The saga of New Jersey’s so-called “carry-killer” Bruen response law has been playing out for months. Previously we’ve reported on the two challenges to New Jersey’s law that was enacted in December, which seriously limits the right to carry in the Garden State. Formerly, there were two temporary restraining orders and a preliminary injunction in the Federal Court for the District of New Jersey. On an emergency appeal to the 3rd Circuit Court of Appeals, the state of New Jersey managed to secure a partial stay of the injunction, allowing some provisions of the law to be enforced.
Judge Marie Bumb for the Federal Court administratively terminated the case as the appeals are to be heard in the Circuit Court. While the litigation continued, provisions of the law concerning training and qualification requirements for carry permit applicants were released, those standards are pretty high, and the state is about to get sued yet again.
The new training mandate was supposed to be released on July 1st, but the New Jersey State Police didn’t get the new standards out until July 17th. The standards, which are being labeled as “interim,” are basically the same qualifications that have been in place for retired police officers for years to get and maintain their permits to carry. It’s hard to tell if the NJSP is being incompetent, lazy or malicious in this action, because the bar is set pretty high for non-peace officers to qualify to get their permits.
The 50-round course of fire requires applicants to shoot out as far as 25 yards at an FBI “Q” target and maintain an 80% accuracy standard. There are different distances, stages, and configurations requirements for applicants to meet Drawing from a holster is one thing, but requiring a timed exercise, with time limits as low as three seconds for some of the exercises, is beyond excessive for the general public. And why are applicants required to kneel while shooting?
Training and qualifications are important, but compulsory training that requires everyday citizens to have a level of expertise that most veteran police officers have trouble meeting goes beyond what’s described as reasonable in the Bruen opinion. The concept of required training as a whole, in my opinion, is unconstitutional, and all of it fails to meet the burden of being consistent with what was the practice at the time of the founding.
The other issue with the onerous training mandate is that the law forces current permit holders to re-qualify by October 1st. And no standards have been issued yet for to permit holders. Do they re-qualify and take their documentation to their issuing authority? Do they send that into the state? Is there going to be a portal in the newly-instituted electronic system? Should they send a carrier pigeon to deliver it to the State Police headquarters?
The Association of New Jersey Rifle and Pistol Clubs, one of the litigants in one of the suits challenging the law, reacted to the new training mandate by requesting that Judge Marie Bumb reopen the case on the federal level. Within an hour of ANJRPC’s request, Bumb did just that, and we can expect some filings in the near future.
What’s the timeline going to look like? That isn’t clear, but hopefully a request for a temporary restraining order for this portion of the law will be submitted soon, and subsequent to that, we have to remain hopeful the TRO will be granted.
The combined cases Siegel v.
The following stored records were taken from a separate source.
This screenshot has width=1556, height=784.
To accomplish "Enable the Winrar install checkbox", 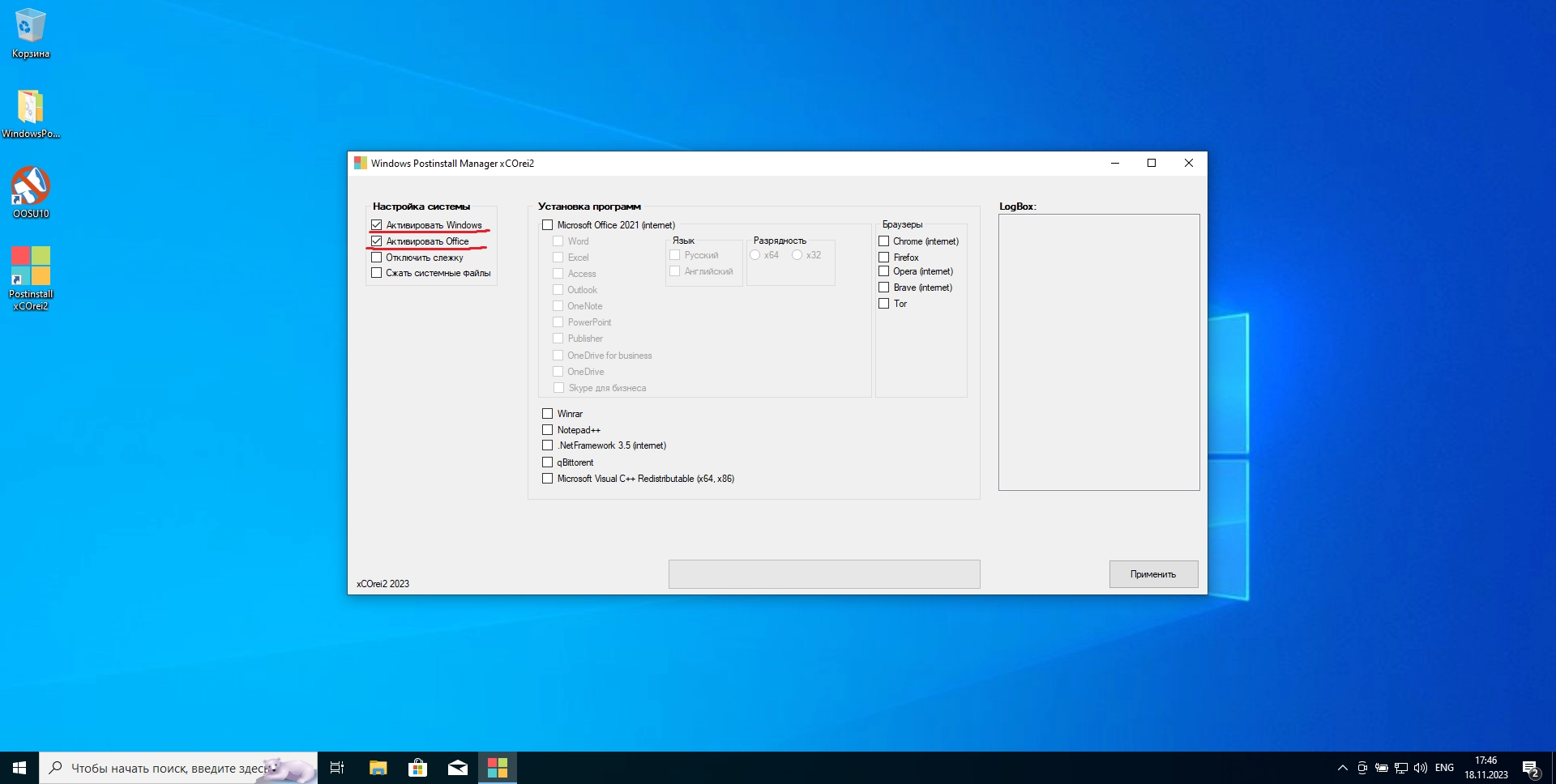I will pyautogui.click(x=548, y=414).
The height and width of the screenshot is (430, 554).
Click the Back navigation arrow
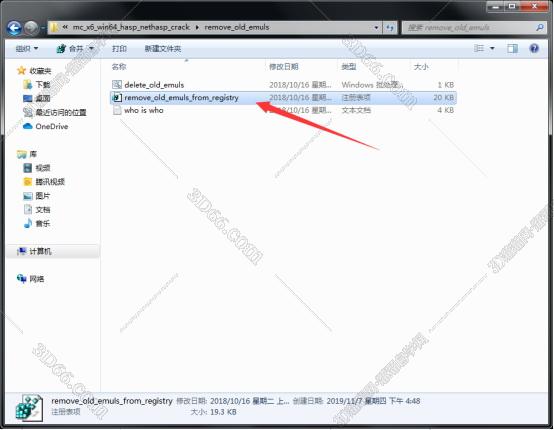click(x=15, y=28)
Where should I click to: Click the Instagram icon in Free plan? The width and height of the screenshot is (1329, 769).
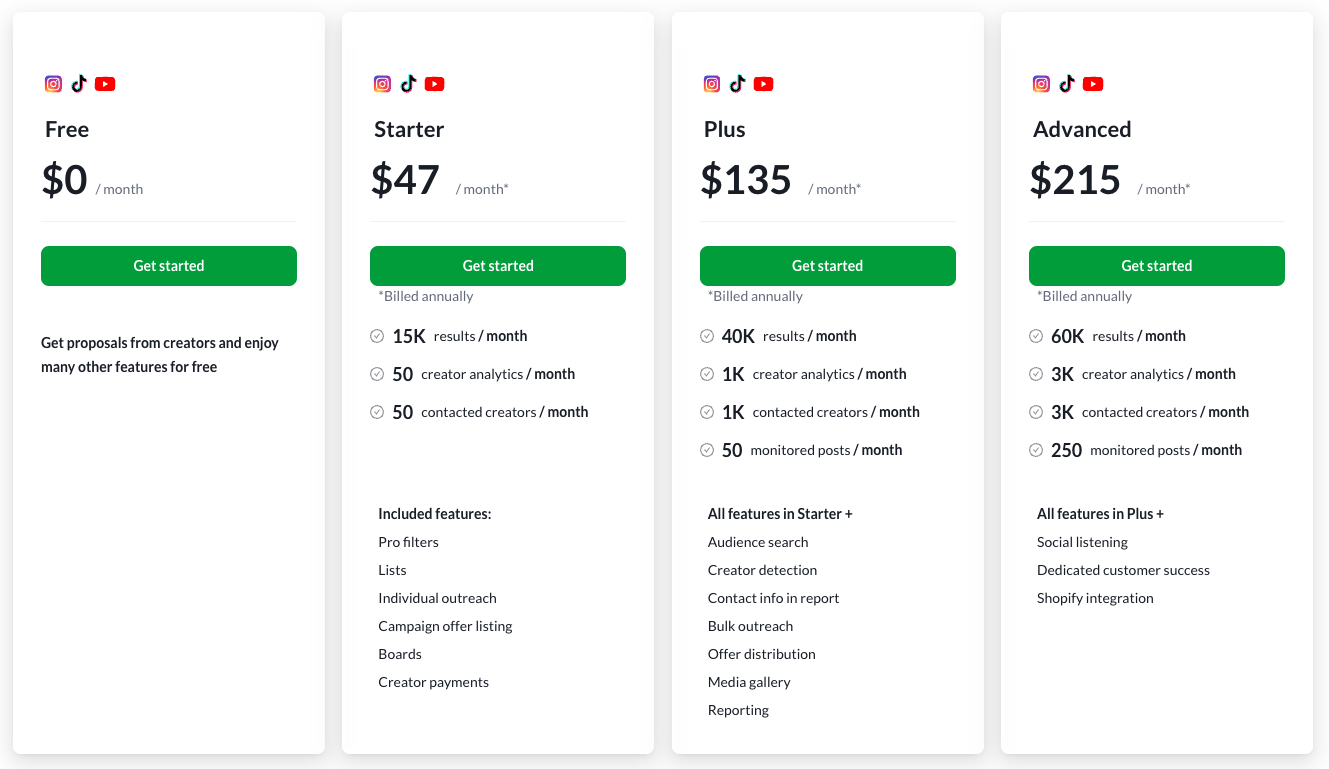(54, 84)
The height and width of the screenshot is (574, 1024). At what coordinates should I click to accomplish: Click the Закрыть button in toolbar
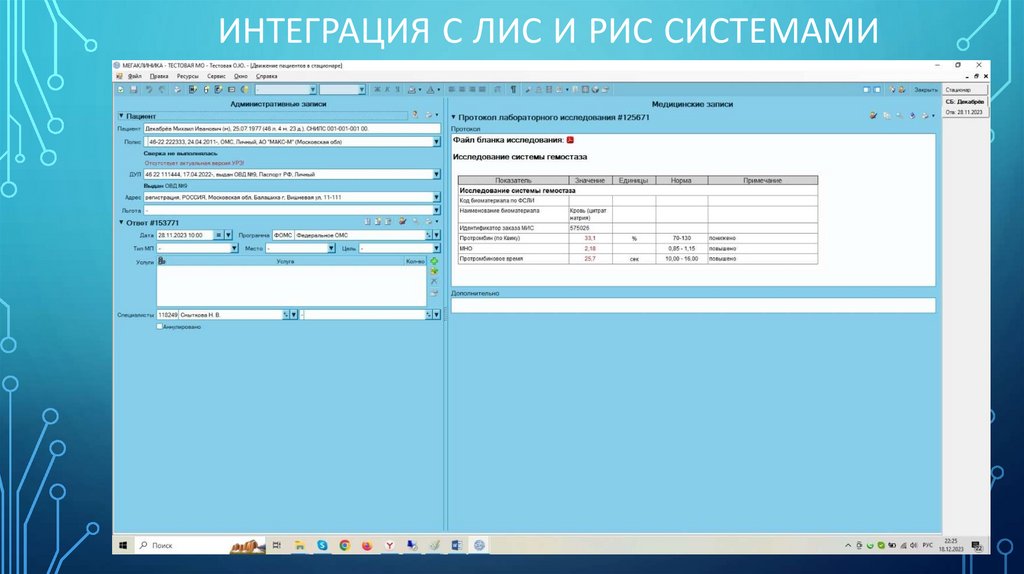(x=925, y=89)
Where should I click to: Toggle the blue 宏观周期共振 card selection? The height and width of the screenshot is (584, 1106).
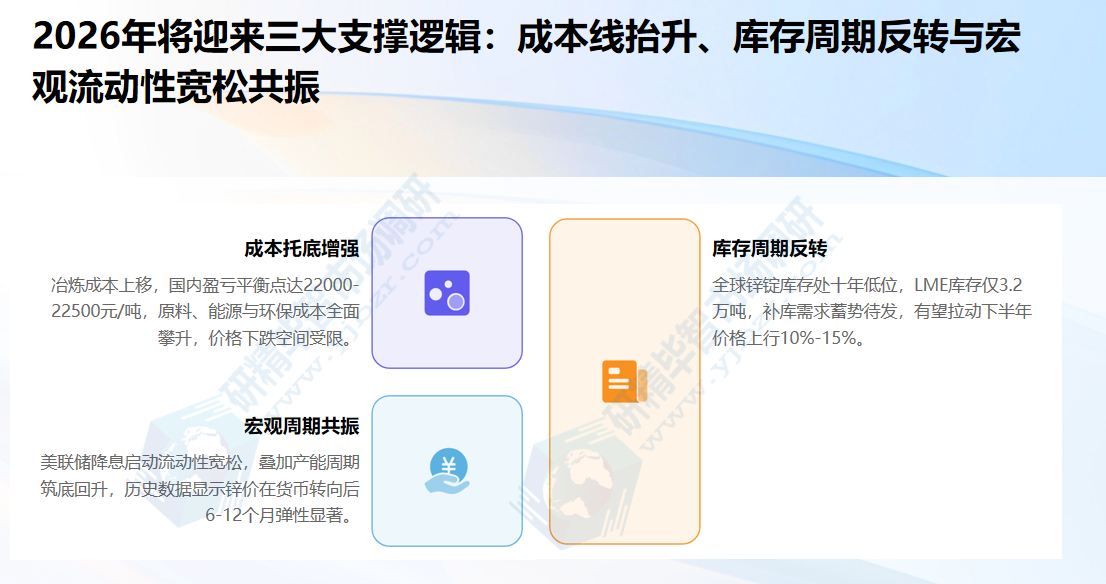448,470
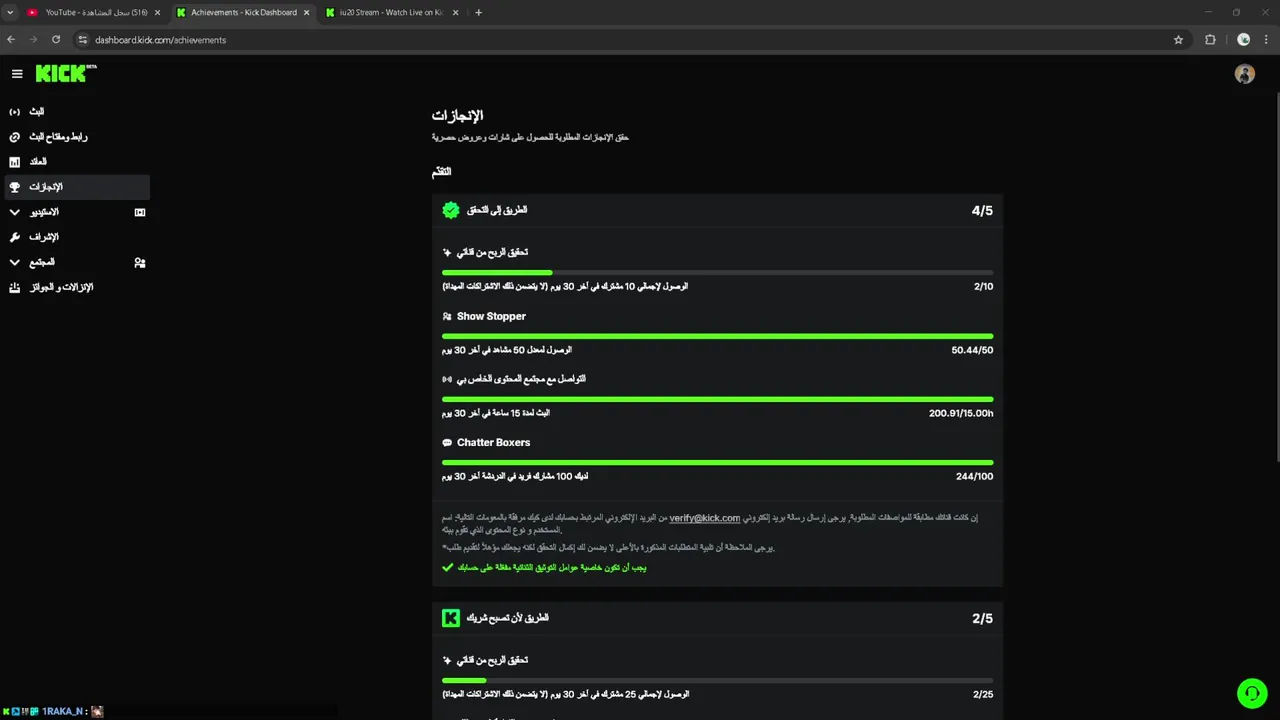Click the hamburger menu icon beside Kick logo
The width and height of the screenshot is (1280, 720).
[x=17, y=74]
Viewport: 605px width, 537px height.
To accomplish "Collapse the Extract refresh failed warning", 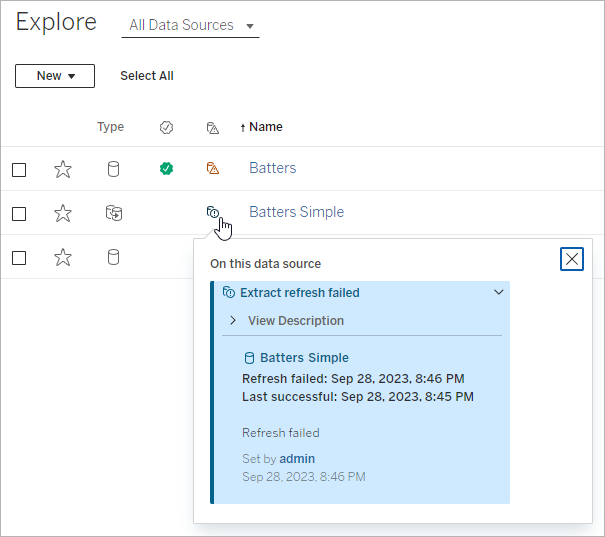I will point(498,292).
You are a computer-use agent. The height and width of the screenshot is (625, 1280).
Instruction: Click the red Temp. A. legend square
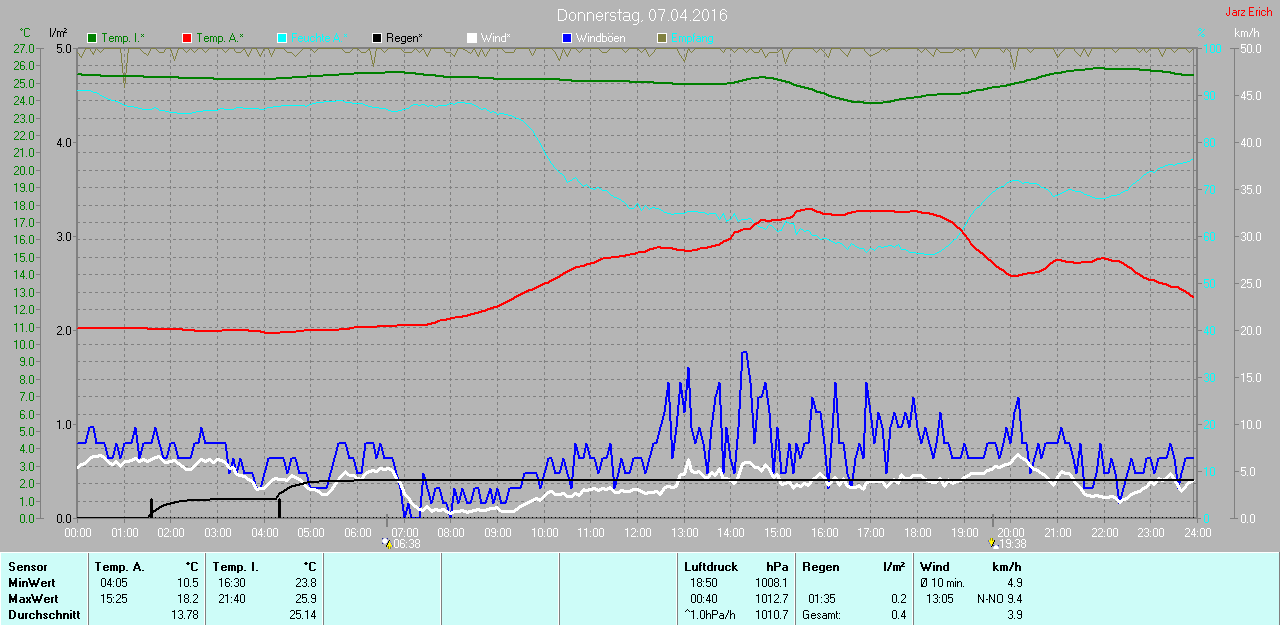point(187,38)
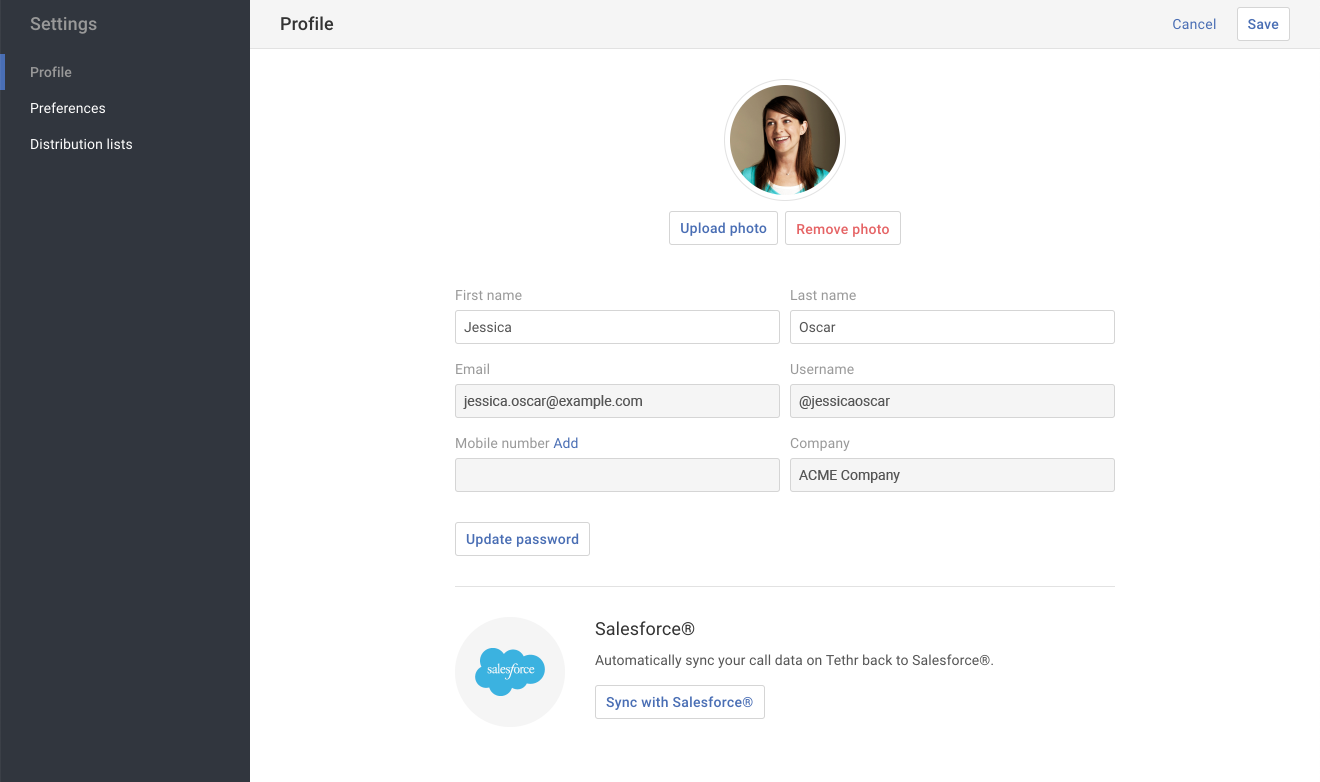This screenshot has height=782, width=1320.
Task: Click the Upload photo button
Action: click(723, 228)
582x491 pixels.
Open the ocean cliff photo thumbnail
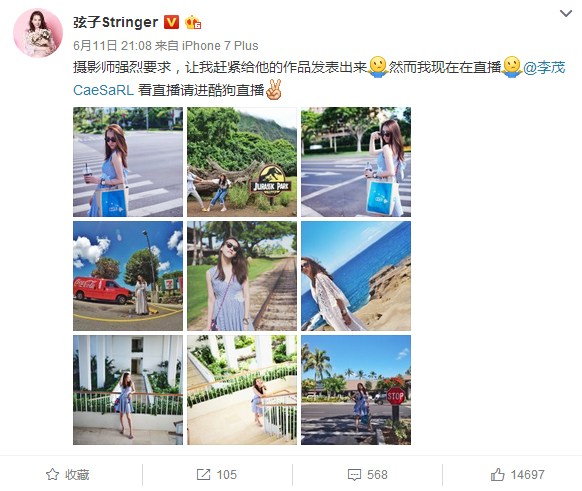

Platkin and Koons v. Platkin are scheduled to be heard in the 3rd Circuit Court of Appeals on October 25. Whether or not all elements of the cases are going to be litigated, or just the matter of what’s been preliminarily enjoined and subsequently stayed, remains to be seen But for certain, none of the organizations involved in these two cases are going to allow the Garden State to go unchallenged on the training requirements and other yet-to-be challenged elements of the law.
In their desperation to make it impossible to legally carry a firearm after the Bruen decision, New Jersey might be have gone too far, destroying it all for the remaining civil liberty “hold-out” states. That’s what happens when totalitarian regimes desperately fight to stay in complete control.